Given records:
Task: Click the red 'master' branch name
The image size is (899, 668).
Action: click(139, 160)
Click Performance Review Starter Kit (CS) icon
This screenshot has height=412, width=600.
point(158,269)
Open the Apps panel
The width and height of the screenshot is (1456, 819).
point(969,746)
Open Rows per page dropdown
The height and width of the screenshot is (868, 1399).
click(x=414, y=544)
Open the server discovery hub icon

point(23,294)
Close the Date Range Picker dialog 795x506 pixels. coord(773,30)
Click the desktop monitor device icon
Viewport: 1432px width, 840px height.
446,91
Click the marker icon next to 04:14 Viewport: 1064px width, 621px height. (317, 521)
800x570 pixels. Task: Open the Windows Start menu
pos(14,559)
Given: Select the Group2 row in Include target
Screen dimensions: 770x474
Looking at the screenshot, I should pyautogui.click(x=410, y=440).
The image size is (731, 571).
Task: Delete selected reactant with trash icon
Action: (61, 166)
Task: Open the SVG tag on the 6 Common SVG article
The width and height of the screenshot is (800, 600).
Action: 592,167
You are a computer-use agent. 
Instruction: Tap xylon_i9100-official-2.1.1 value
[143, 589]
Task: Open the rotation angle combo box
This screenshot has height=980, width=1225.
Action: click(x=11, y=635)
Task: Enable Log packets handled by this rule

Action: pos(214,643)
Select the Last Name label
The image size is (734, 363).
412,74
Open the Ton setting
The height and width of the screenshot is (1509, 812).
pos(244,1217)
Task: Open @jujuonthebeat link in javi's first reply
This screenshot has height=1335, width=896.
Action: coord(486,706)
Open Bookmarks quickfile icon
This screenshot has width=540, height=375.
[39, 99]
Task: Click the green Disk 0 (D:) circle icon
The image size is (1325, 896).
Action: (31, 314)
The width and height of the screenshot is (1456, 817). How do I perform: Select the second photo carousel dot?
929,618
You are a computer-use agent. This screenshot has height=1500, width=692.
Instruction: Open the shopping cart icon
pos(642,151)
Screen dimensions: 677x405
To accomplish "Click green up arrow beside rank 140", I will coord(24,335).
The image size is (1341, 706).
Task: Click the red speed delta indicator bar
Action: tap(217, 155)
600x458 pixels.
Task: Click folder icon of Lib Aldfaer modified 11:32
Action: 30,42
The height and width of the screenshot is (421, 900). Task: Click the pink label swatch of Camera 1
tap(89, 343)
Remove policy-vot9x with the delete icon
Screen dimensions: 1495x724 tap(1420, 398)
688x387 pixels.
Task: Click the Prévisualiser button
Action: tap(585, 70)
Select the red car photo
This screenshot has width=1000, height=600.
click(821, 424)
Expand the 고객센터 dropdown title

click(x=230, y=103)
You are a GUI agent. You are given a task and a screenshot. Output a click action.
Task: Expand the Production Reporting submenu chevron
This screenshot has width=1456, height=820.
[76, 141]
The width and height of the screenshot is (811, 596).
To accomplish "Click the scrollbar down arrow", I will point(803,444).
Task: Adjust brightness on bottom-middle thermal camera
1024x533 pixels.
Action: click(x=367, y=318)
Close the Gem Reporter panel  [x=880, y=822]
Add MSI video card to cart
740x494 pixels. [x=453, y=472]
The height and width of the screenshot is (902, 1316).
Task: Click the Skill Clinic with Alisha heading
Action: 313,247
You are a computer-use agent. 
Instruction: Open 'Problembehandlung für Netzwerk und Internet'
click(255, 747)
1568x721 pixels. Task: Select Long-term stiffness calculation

Directions for this task:
Reply with nothing but the number of lines in the data that include the word "agent".

Task response:
4